Dr Parkes’ research also highlighted the influence colonisation has had on the development of Aboriginal mothering practices. She says the practice of multiple mothering in some ways supported mothers to heal from trauma, grief and loss following colonisation.

“Motherhood was expressed as bringing the mothers in the study the love and connectedness that was stripped from them through being removed from their lands, communities and families,” she says.

“They talked about the difficulties they had endured as children and how this had shaped their urge to protect and nurture their own children.

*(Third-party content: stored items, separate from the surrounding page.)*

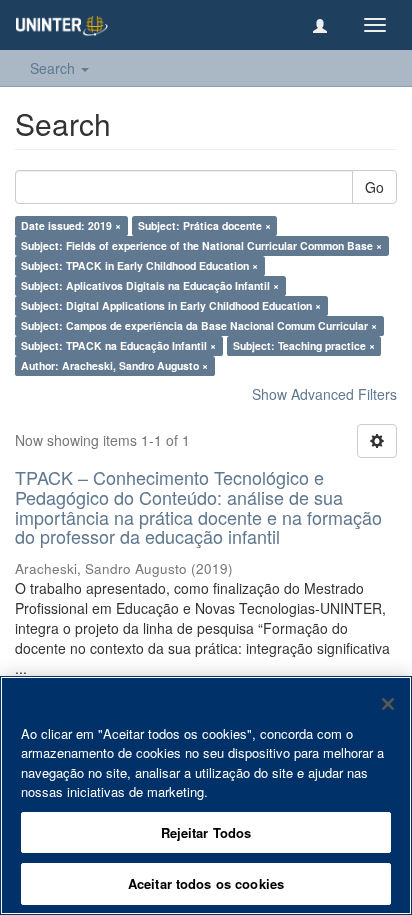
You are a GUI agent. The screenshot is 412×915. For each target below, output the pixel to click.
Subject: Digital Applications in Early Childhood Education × (171, 305)
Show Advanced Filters (324, 394)
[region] (206, 795)
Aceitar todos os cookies (206, 883)
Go (374, 187)
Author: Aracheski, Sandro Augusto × (114, 365)
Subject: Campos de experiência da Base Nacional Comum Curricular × (199, 325)
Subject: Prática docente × (204, 225)
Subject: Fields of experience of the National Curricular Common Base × (201, 245)
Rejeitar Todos (206, 832)
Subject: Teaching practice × (304, 345)
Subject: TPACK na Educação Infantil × (118, 345)
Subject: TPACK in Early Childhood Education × (139, 265)
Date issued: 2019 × (71, 225)
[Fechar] (388, 704)
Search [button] (54, 68)
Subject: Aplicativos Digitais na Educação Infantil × (150, 285)
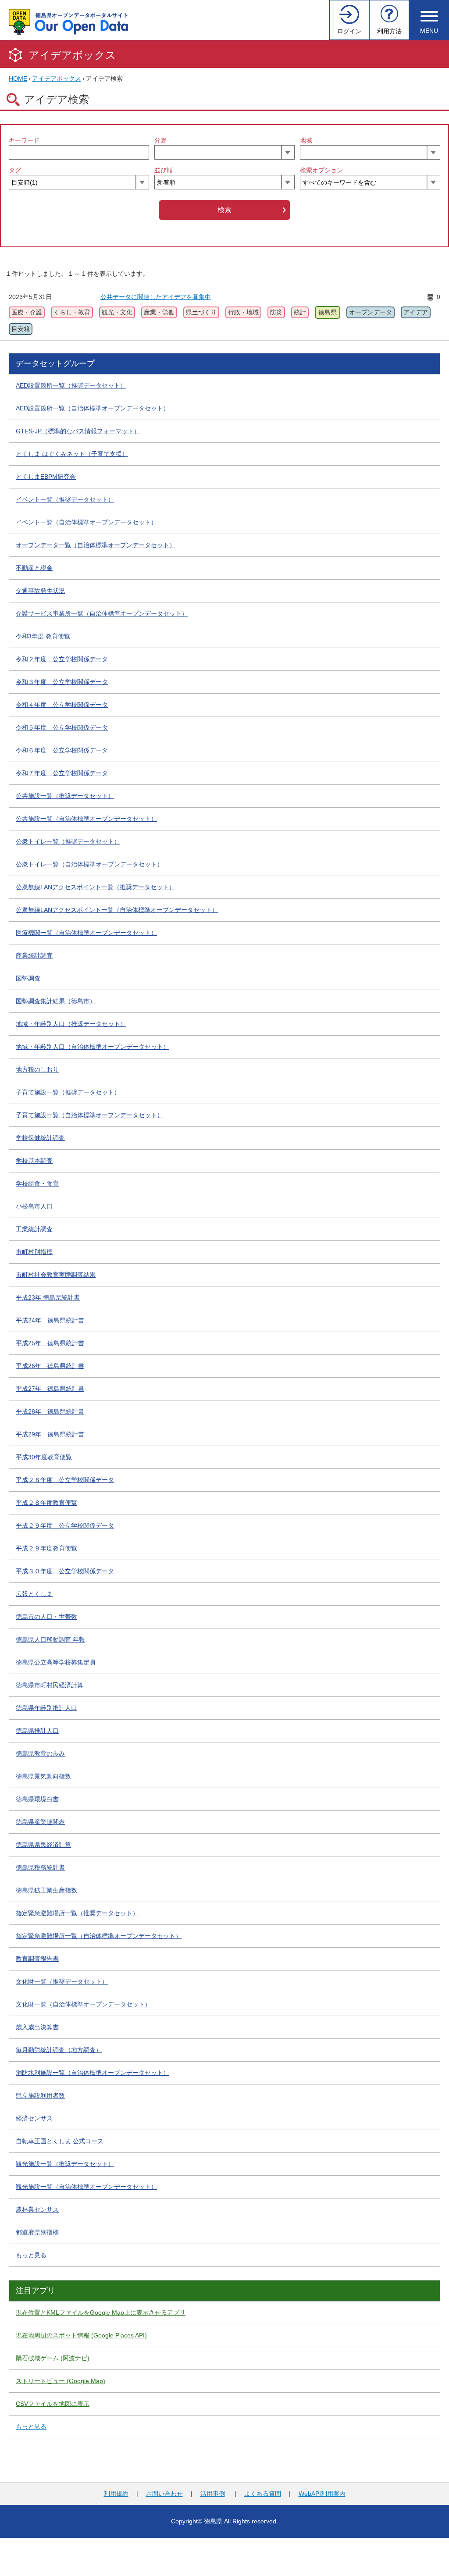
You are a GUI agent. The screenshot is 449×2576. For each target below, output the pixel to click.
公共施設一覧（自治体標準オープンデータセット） (86, 818)
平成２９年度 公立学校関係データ (65, 1525)
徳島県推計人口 (37, 1730)
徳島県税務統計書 (40, 1867)
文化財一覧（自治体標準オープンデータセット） (83, 2004)
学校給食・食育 (37, 1183)
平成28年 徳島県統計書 (50, 1411)
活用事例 (212, 2493)
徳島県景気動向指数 (43, 1776)
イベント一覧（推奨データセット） (65, 499)
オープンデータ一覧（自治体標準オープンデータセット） (95, 545)
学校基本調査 (34, 1160)
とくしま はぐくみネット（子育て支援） (72, 453)
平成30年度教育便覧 (44, 1457)
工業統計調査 (34, 1229)
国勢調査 (28, 978)
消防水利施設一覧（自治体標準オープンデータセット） (92, 2072)
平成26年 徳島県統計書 (50, 1365)
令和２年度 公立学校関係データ (62, 659)
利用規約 (116, 2493)
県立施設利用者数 (40, 2095)
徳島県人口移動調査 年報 (50, 1639)
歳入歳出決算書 (37, 2027)
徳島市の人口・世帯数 (46, 1616)
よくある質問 (262, 2493)
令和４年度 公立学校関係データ (62, 704)
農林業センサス (37, 2209)
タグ (15, 170)
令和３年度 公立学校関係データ (62, 681)
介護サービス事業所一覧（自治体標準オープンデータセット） (102, 613)
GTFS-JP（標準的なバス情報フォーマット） (78, 431)
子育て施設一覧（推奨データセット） (68, 1092)
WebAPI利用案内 (322, 2493)
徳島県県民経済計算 (43, 1844)
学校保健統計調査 (40, 1137)
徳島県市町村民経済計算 (49, 1685)
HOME (18, 78)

“This sits in contrast to negative constructions of a singular ‘unfit’ Aboriginal motherhood, as the experience of mothering for the women in this study was one of strength, resilience and resistance.”

While Dr Parkes acknowledges the challenges that exist to reform the child protection system, she hopes her research will contribute to a better understanding of Aboriginal mothering practices, ultimately leading to policy change that considers a broader understanding of what it means to be a good mother.

“We need to understand that the implications of dominant ideas of attachment and protection that shape deficit constructions of Aboriginal motherhood may produce excessive removal of children,” she says.

“It is essential for mothering ‘assessments’ to include more complex considerations of individual experiences and diverse meanings within Aboriginal motherhoods.”

Dr Parkes was the joint winner of this year’s Ian Davey Research Thesis Prize with Dr Hayley Schultz’s pharmaceutical science research also recognised by the panel. The prize acknowledges the most outstanding research thesis by a UniSA higher degree research student.